El caballero tragó una pequeña cantidad. El caldo tenía un sabor dulce, pero al bajarle por la garganta lo abrasó. Se puso rojo, y Kitiara rió y le hizo burla.

—Es engañoso, ¿verdad? Al principio parece almíbar y luego te cocea como una mula a la que le ha picado una avispa —explicó.

—Creí que preferías la cerveza —comentó él, al tiempo que le devolvía el frasco. Kitiara echó otro trago antes de responder.

—La cerveza es para los buenos ratos, las buenas comidas y la buena compañía. El vino dulce de Ergoth es para los momentos melancólicos, la soledad, y los funerales.

—No deberías sentirte melancólica. Por fin, volvemos a casa. —Sturm se agachó en cuclillas frente a ella y Kitiara se recostó en la combada cuaderna.

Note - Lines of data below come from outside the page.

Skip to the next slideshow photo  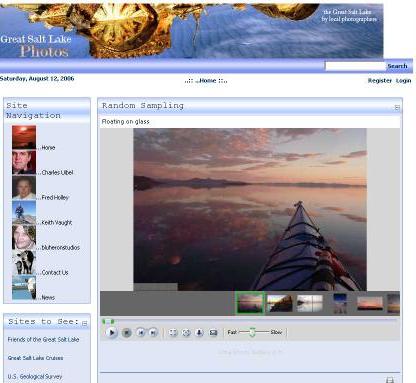click(153, 332)
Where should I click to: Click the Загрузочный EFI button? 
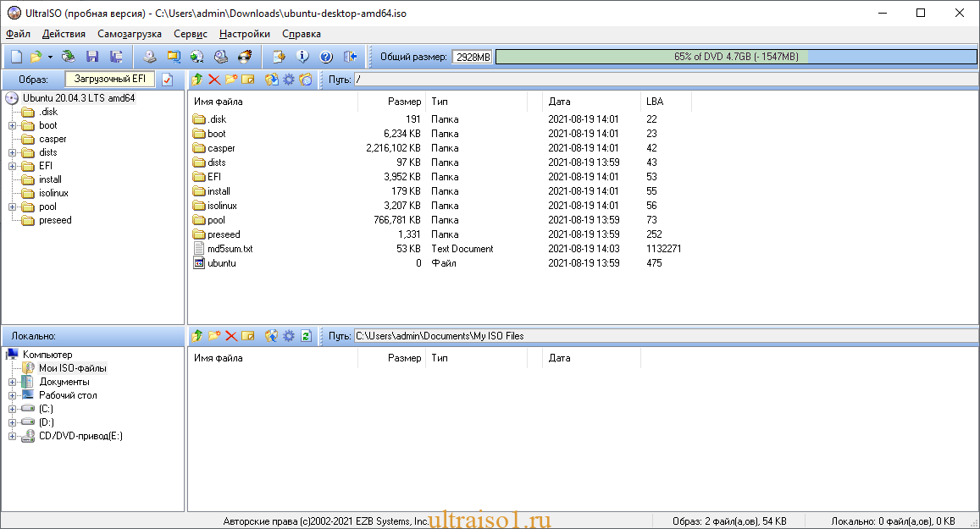click(x=110, y=79)
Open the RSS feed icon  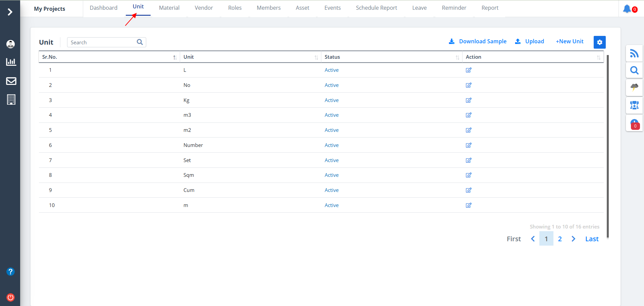634,53
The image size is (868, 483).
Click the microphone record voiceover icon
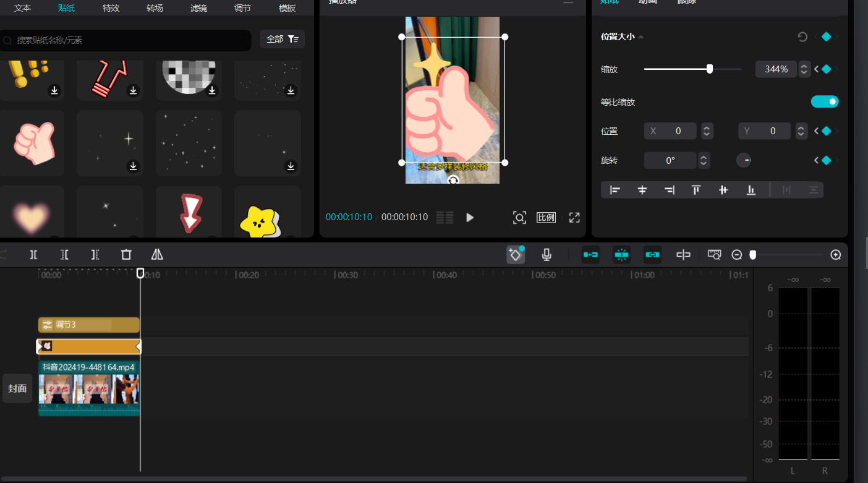[547, 254]
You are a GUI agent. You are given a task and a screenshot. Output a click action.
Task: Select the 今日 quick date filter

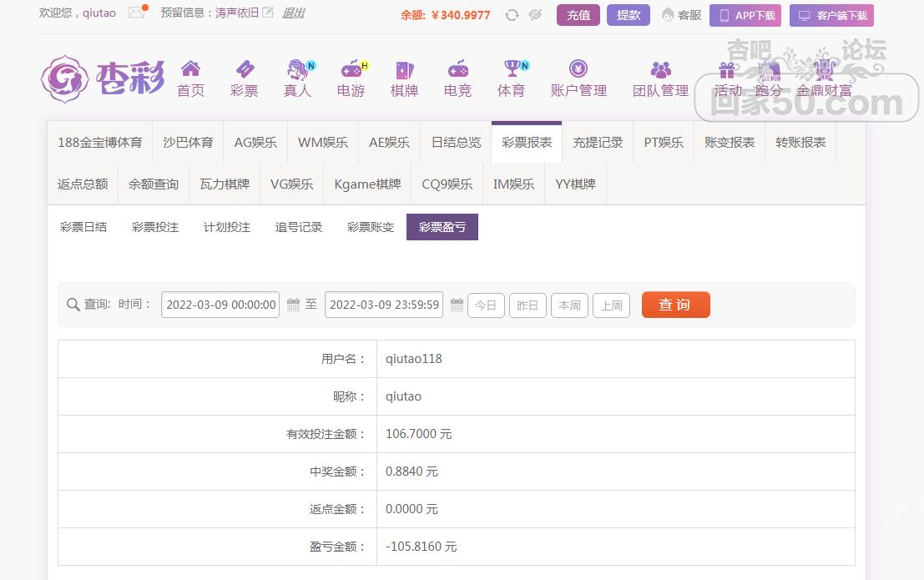(486, 305)
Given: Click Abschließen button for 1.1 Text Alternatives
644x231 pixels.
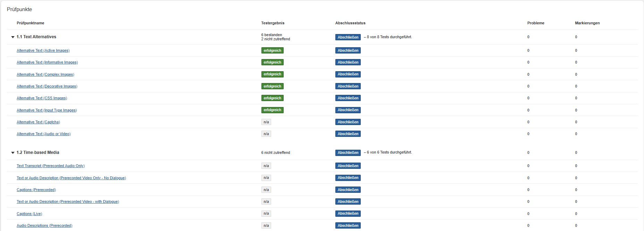Looking at the screenshot, I should point(348,37).
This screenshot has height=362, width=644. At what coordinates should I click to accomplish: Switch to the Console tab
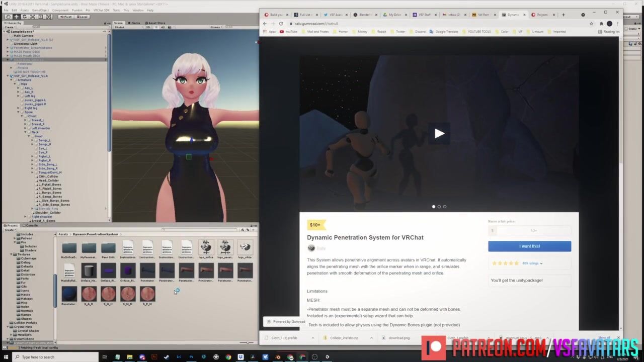31,225
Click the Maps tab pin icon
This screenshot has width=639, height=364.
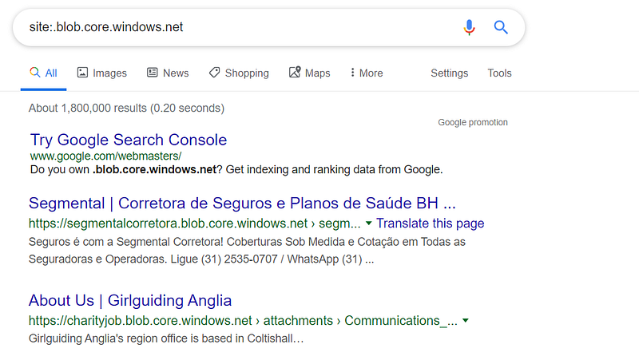point(295,73)
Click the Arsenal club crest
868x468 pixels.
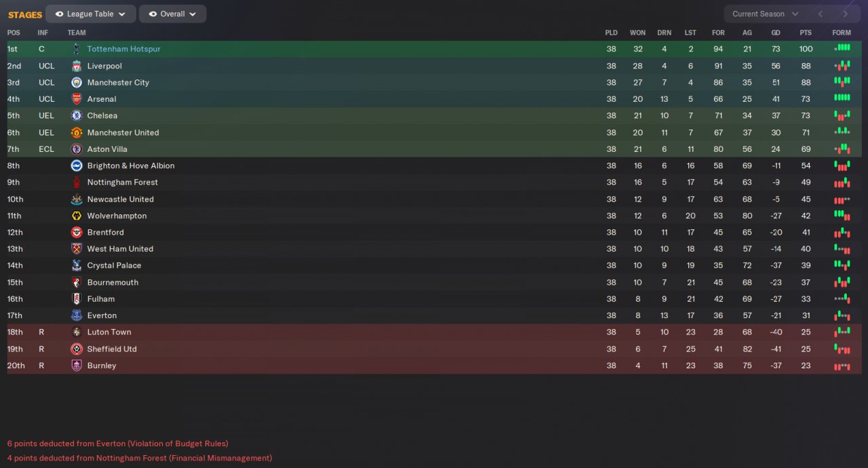coord(77,99)
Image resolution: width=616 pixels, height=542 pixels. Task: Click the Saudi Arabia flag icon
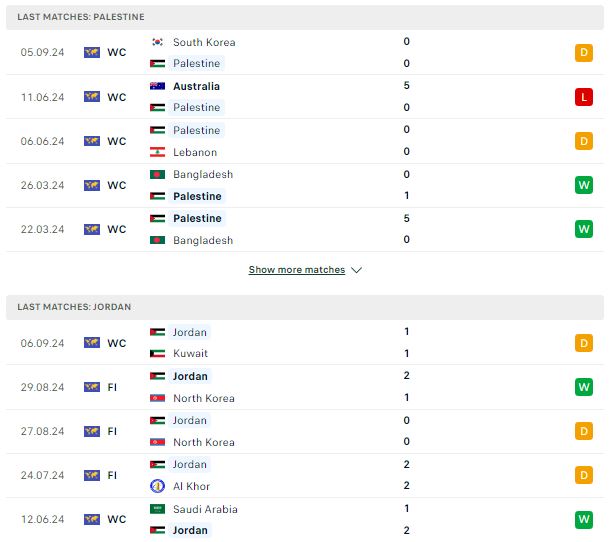[157, 509]
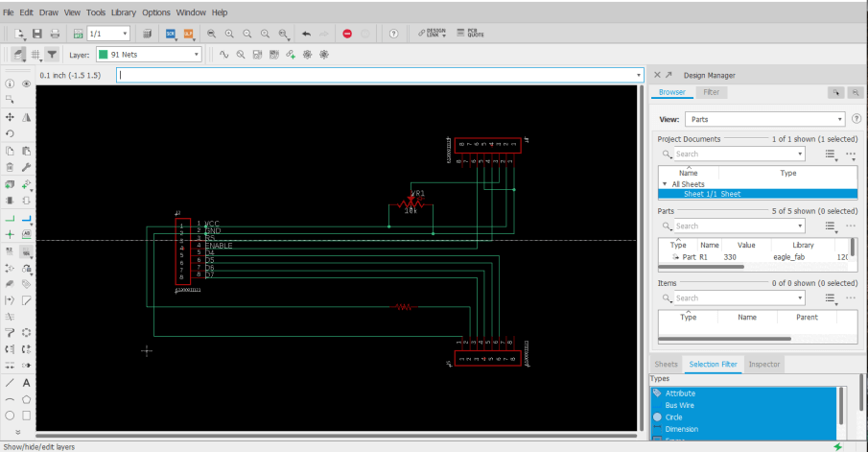Open the Layer dropdown showing 91 Nets
Screen dimensions: 868x452
[x=149, y=55]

—A veces envidio tu conformidad, pero en otros momentos me revienta. —Cerró los ojos y preguntó de manera inesperada—. ¿Te has preguntado alguna vez cómo será el resto de tu vida?

—Sólo en un sentido básico. Una faceta de la caballería es la aceptación del destino que te haya sido asignado por los dioses.

—Yo jamás podría pensar así. Quiero ser la artífice de mi futuro. Por ese motivo, me hacen tanto daño las oportunidades perdidas. Tenía fuerza y ahora está desapareciendo. Tenía un dragón como aliado, y también lo he perdido.

—¿Y Tanis?

Ella le clavó una fría mirada.

—Sí, maldita sea tu sinceridad. También perdí a Tanis. Y a mi padre. —Kitiara hizo dar vueltas la botella, ya casi vacía—. Estoy harta. Haré una promesa, Sturm, y tú serás mi testigo. De hoy en adelante, razonaré, reflexionaré, planearé y calcularé; todo cuanto sirva para alcanzar mi propósito será bueno, y aquello que lo dificulte, será malo. No confiaré en nadie, excepto en mí misma; no compartiré nada con nadie, excepto con mis más leales camaradas de armas. Seré la regente de mi propio reino, éste —dijo y se palmeó la pierna—, y no temeré a nada, salvo al fracaso. —Kit volvió el rostro hacia Sturm. Su mirada estaba ofuscada—. ¿Qué te parece mi resolución?

—Has bebido demasiado. —Él se levantó, dispuesto a marcharse, pero la mujer lo llamó.

—Hace frío aquí —protestó quejosa.

—Entonces, ven al camarote.

Kitiara levantó los brazos y trató de izarse. No se había incorporado gran cosa, cuando se hundió de nuevo en la cuaderna.